When someone you respect suggests you repost something, its a good thing to do on a late friday afternoon. So for Oscar Berg, I offer you a classic post from last fall during the Obama/Hillary race for president. I’ve fixed some of the grammar, but left the rest in tact. Have a great weekend.

December 29, 2008 • 5:10 pm (Edit)

why social media is hard for government and corporate america

Since the dawn of commerce and government we’ve been programmed to believe that enterprises are not human – they are better: polished, powerful and perfect. They have a presence (rather than a personality) that does not include human characteristics, like warmth, empathy, vulnerability, hobbies or ears. The job of the people in the enterprise has always been to perpetuate and perfect this presence.

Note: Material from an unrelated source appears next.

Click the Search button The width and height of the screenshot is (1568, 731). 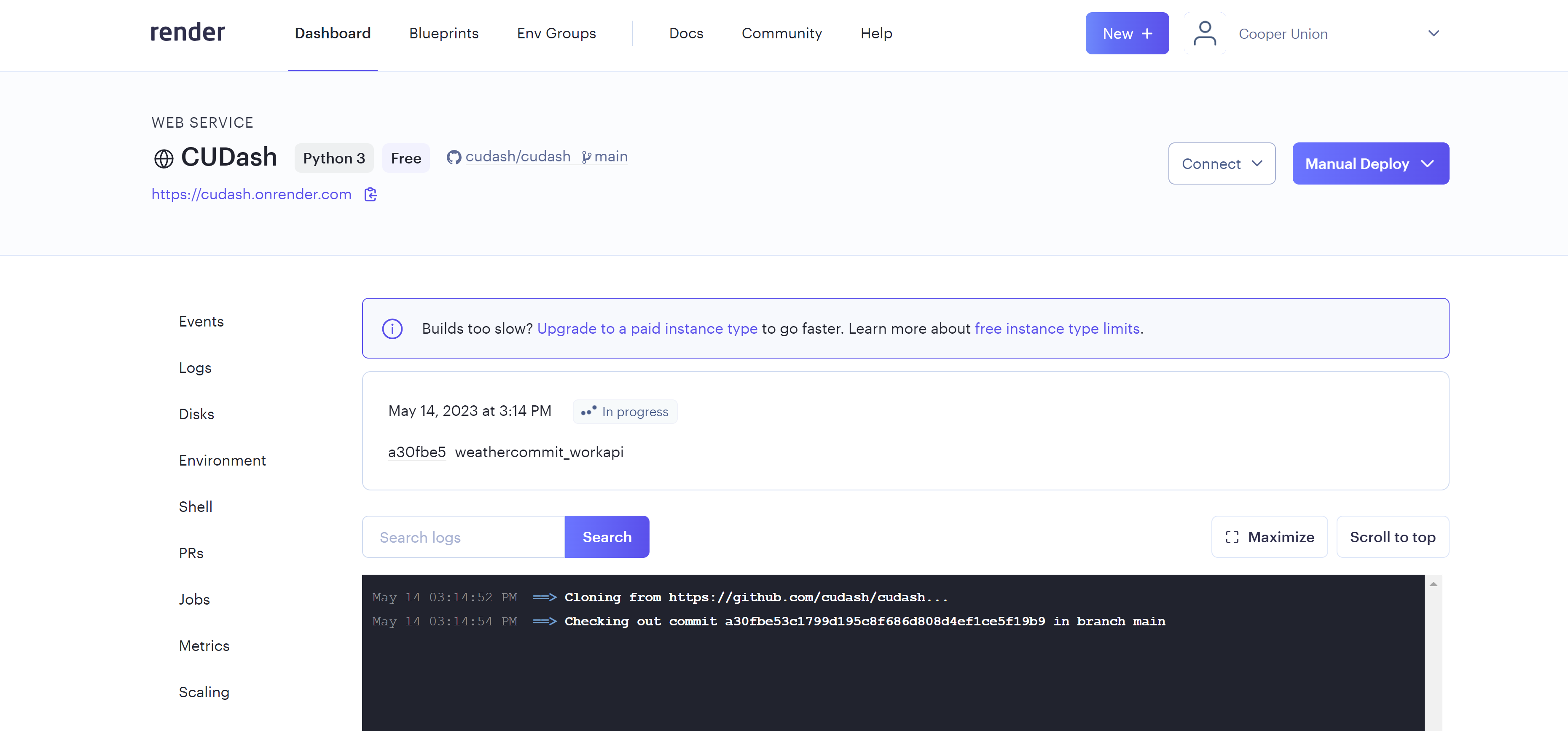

Now employees and leadership both are confused by their centuries old mandate not to act human, and their new one to do just that. They see the risks – revealing too much, legal liabilities, leaking information to competitors, and all – and are unsure of the rewards.

But they’ve heard about “viral” and “loyalty” and “word of mouth”, and “customer-evangelists”. they’ve seen Obama be cool and successful.”

And they’d like to too. But to do this they need to take a big risk. They need to be human – vulnerable, imperfect, and all that. The people in the enterprise need to be free to (and encouraged to) come out from behind the curtain, and to know what that means.

Barriers
1. Most enterprises don’t share enough with their employees for the employees to feel confident as spokespeople.
– Beyond the mission statement, the leadership needs to discuss with people  the priorities and values of the company. Not just in an annual meeting, but constantly. It needs to be true and real – not white-washed. If you can’t convey your mission, aspirations and values to your employees, they can’t internalize them and carry them outward as people. Solution? Internal dialog. Perhaps facilitated by internal social media. Its NOT rehashing the phrases coming out of the PR team. Its not a ghost written memo. This means that YOU, the CEO, the VP of whatever, need to be in constant dialog with your team. It seems as though that would have more than this one benefit dosen’t it?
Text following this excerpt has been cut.